━━━ Materials provided ━━━

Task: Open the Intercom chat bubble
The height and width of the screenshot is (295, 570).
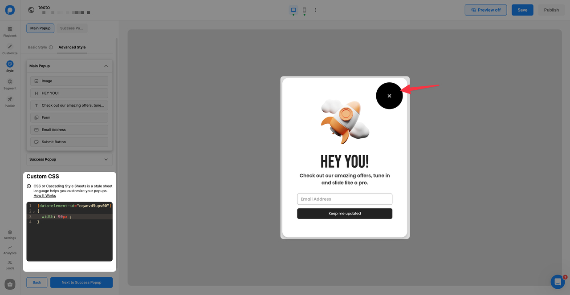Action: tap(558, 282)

━━━
━━━ Materials provided ━━━

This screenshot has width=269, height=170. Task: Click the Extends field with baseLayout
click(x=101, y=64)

━━━
━━━ Materials provided ━━━

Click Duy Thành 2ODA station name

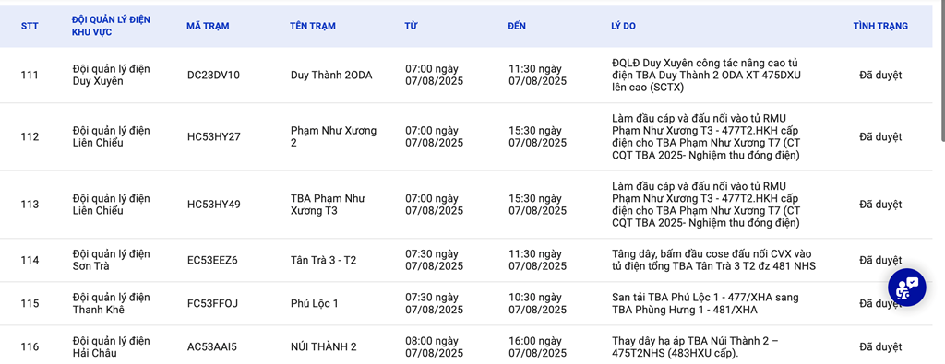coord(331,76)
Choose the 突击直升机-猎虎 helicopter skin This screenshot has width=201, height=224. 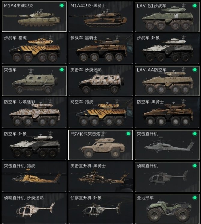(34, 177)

━━━

Exercise requirements =>
Render the lines from the one containing "Task: Open the Intercom chat bubble" through the one containing "Action: tap(558, 282)" as a Markdown table with the columns Row and Line, skipping blank lines. Leave the pictures out of the table.

Solution to this problem =>
| Row | Line |
|---|---|
| 1 | Task: Open the Intercom chat bubble |
| 2 | The height and width of the screenshot is (295, 570). |
| 3 | Action: tap(558, 282) |